I would suggest removing the hint mechanism in favor of real-time updates.
Thanks for the input. Sorry I haven't had much time to dig in to this yet, but I hope to in the next few weeks.
I will play with turning off the hint again. I tried it on the original take of v2, but I hated that the toggles would 'bounce' in Home Assistant's Lovelace interface. Hopefully things are a bit quicker in V3, but I may also just try reworking the hint mechanics all together to provide an internal 'pending' status that doesn't trigger the events.
Are there some circumstances where the hint mechanism is needed?
Expanding on this... The biggest reason I think that hint was added by @rmkraus originally would be interface lag. You click a toggle, it should go to ON, but the status hasn't updated back from the ISY so the interface moves it back to OFF, then the ISY updates the status so it turns to ON. This is the 'bounce' I mentioned above.
This does have its pitfalls for when the ISY doesn't actually do what you commanded and your interface is out of sync.
This would be easier if the ISY's response to the REST command told you if the end device actually responded to the command, then you could just watch for the response, and update accordingly. However an 200 OK
response just tells you the ISY accepted the command and is processing it/sending it the devices.
This is where I think there's some room for a pending status/command timeout structure to take the place of the hint.
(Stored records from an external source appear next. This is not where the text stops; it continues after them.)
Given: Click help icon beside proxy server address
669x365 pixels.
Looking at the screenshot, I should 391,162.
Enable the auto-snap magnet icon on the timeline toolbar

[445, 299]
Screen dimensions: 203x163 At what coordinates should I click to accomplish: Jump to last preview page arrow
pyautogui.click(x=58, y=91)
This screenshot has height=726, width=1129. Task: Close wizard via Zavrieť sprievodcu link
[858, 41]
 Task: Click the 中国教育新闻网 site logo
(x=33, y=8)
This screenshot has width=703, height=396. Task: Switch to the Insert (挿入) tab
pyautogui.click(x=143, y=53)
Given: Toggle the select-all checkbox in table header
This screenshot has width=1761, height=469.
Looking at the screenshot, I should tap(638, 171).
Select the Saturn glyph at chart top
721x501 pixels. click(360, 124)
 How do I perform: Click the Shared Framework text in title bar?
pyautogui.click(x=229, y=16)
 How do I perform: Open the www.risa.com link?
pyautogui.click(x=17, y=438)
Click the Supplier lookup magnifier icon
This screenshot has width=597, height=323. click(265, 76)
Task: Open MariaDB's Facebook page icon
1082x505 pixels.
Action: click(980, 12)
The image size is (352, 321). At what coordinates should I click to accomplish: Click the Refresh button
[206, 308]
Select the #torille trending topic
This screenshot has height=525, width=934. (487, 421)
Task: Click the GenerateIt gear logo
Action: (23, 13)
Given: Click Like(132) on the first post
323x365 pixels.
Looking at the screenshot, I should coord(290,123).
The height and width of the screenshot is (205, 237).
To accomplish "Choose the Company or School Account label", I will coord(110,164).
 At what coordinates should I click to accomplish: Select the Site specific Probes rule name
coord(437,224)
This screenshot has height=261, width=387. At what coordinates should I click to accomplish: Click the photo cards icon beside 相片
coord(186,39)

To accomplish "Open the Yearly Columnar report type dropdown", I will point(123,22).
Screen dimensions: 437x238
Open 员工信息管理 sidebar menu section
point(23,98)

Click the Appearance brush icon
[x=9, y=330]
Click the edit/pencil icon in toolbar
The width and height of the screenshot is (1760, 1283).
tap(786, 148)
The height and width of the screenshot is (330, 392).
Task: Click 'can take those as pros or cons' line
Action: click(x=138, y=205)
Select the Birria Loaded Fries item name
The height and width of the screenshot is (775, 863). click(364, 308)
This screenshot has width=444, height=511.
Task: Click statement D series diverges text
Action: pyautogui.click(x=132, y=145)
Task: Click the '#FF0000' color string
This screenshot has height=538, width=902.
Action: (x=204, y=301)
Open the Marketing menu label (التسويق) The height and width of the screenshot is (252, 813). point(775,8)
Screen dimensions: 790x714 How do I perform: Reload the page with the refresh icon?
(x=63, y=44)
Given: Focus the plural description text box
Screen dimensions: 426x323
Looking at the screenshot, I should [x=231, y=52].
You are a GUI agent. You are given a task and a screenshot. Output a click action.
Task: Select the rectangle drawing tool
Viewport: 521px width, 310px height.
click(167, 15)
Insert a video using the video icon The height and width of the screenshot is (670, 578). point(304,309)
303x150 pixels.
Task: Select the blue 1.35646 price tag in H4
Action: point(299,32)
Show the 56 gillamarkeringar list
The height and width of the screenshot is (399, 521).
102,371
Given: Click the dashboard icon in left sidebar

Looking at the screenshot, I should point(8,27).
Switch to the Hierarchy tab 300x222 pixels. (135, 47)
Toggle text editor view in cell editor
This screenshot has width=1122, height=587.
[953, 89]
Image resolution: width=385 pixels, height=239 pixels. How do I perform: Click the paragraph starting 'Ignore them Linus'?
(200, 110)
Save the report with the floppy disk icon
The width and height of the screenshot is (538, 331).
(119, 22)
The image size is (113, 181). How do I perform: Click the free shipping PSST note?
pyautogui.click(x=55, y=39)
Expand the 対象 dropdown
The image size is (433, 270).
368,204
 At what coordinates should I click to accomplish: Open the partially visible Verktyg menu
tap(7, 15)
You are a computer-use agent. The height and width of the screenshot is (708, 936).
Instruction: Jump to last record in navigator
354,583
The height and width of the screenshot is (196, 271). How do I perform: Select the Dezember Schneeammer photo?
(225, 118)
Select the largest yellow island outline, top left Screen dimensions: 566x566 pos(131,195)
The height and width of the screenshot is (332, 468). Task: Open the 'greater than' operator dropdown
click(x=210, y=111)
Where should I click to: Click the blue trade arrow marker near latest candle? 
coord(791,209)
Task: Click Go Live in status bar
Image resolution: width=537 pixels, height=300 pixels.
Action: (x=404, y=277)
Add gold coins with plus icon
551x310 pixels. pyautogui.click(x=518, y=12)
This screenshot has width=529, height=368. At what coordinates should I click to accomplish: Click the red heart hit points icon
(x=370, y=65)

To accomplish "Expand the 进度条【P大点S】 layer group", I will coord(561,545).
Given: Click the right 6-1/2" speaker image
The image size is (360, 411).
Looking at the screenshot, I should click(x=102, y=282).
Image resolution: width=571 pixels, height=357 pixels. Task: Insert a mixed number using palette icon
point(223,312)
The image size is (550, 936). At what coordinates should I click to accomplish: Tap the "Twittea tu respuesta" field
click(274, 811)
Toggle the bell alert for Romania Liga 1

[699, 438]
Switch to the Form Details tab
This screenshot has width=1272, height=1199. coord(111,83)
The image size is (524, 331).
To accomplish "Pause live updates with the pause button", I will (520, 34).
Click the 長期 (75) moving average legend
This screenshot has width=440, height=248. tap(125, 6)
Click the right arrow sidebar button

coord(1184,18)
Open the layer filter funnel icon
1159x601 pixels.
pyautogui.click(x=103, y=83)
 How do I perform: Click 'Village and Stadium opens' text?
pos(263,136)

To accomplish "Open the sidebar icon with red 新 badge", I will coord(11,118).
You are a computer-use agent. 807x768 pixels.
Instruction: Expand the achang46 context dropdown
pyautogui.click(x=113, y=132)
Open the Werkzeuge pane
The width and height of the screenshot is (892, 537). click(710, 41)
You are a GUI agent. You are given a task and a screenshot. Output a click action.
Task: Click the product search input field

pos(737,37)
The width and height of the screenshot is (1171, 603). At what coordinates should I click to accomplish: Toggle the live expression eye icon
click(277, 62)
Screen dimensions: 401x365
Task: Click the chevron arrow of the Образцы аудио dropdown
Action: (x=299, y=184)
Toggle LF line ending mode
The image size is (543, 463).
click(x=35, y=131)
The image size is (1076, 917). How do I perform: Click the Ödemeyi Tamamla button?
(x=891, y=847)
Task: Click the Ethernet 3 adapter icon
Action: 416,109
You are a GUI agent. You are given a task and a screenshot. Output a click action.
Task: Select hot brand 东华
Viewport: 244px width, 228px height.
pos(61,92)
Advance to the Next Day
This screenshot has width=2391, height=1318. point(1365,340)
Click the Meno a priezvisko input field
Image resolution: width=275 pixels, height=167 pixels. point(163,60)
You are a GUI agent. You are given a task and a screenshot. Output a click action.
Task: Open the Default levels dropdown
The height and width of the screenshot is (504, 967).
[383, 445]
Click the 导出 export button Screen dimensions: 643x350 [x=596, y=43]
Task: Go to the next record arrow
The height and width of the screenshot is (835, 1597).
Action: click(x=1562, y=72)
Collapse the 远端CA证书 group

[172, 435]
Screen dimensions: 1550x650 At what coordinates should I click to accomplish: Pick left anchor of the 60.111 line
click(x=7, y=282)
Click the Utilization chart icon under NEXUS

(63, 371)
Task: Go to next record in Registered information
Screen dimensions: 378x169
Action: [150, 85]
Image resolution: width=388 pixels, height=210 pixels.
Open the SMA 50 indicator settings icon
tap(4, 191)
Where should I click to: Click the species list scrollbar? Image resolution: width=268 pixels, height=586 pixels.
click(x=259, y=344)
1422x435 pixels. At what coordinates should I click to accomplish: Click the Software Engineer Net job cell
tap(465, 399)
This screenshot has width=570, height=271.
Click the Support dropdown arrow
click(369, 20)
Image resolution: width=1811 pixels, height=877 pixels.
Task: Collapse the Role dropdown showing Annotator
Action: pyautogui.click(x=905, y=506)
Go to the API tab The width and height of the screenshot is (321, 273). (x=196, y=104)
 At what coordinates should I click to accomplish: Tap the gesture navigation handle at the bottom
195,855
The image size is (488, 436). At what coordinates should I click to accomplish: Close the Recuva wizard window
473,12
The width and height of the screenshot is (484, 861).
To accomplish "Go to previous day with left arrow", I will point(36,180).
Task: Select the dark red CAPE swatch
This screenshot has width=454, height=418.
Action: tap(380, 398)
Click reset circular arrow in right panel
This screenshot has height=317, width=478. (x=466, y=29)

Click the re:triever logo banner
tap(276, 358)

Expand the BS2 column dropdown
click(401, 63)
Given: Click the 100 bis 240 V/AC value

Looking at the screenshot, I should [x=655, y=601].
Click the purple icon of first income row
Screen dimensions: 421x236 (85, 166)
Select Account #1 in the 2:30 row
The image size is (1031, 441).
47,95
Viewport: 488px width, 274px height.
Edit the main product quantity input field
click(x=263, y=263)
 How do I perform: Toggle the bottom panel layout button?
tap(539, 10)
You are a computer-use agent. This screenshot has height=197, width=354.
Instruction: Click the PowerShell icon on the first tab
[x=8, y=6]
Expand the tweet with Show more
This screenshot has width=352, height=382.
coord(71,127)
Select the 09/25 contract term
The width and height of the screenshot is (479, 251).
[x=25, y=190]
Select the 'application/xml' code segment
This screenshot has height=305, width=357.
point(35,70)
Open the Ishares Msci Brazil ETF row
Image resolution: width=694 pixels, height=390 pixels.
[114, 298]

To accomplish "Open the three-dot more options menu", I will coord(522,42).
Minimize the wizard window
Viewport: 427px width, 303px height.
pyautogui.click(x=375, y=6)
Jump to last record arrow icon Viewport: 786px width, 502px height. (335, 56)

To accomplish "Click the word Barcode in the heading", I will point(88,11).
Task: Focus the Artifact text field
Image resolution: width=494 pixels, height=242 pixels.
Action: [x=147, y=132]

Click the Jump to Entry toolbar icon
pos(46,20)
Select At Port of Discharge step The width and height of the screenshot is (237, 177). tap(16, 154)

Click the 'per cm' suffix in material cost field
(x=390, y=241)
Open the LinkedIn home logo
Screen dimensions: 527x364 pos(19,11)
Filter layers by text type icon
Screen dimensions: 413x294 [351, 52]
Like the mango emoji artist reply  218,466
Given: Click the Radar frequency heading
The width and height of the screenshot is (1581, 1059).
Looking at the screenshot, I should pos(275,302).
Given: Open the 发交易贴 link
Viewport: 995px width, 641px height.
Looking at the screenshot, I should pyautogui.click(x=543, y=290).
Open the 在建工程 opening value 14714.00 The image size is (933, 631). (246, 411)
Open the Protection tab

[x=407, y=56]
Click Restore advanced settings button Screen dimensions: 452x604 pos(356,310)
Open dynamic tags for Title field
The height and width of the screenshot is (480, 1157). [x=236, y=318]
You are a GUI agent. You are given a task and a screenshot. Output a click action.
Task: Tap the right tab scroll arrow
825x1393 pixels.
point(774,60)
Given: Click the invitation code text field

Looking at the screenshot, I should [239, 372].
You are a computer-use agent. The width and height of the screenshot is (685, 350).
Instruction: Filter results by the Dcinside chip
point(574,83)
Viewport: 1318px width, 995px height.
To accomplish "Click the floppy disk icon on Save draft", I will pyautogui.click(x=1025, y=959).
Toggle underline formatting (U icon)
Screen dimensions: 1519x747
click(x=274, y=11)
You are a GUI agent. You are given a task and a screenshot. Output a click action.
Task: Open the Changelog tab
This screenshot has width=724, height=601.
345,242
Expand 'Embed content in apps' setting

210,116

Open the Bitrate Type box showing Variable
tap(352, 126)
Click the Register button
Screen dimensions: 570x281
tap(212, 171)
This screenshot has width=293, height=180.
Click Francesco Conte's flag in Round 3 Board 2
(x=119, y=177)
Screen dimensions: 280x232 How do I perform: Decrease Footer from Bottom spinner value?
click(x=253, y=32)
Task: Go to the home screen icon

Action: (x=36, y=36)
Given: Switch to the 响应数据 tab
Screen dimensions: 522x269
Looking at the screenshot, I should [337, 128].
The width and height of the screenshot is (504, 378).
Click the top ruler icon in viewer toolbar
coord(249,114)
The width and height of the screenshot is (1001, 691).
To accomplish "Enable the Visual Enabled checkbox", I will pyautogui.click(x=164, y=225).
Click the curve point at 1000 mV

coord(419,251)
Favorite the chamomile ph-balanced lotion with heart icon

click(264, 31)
Basically we'd assume the status changes on a successful command to the ISY (200 OK
), but do a better job of watching for communication errors reported by the ISY, and revert the status if it failed.
I actually implemented a retry mechanism. You send the command, and add it to a pending_commands dictionary. If the change state event comes in, the state is published and the command removed from the pending_command dict. If the state has not updated after 5 seconds, the command is resent. There are 5 retries before I give up.
Nick Waterton P.Eng Sent from my iPhone
On Dec 18, 2020, at 8:20 PM, shbatm notifications@github.com wrote:
Are there some circumstances where the hint mechanism is needed?
Expanding on this... The biggest reason I think that hint was added by @rmkraushttps://github.com/rmkraus originally would be interface lag. You click a toggle, it should go to ON, but the status hasn't updated back from the ISY so the interface moves it back to OFF, then the ISY updates the status so it turns to ON. This is the 'bounce' I mentioned above.
This does have its pitfalls for when the ISY doesn't actually do what you commanded and your interface is out of sync.
This would be easier if the ISY's response to the REST command told you if the end device actually responded to the command, then you could just watch for the response, and update accordingly. However an 200 OK response just tells you the ISY accepted the command and is processing it/sending it the devices.
This is where I think there's some room for a pending status/command timeout structure to take the place of the hint. Basically we'd assume the status changes, but do a better job of watching for communication errors reported by the ISY, and revert the status if it failed.
— You are receiving this because you authored the thread. Reply to this email directly, view it on GitHubhttps://github.com/automicus/PyISY/issues/145#issuecomment-748396796, or unsubscribehttps://github.com/notifications/unsubscribe-auth/ACYJIZ6UWVXMESXLJHONUNLSVP5S5ANCNFSM4UQWYYVQ.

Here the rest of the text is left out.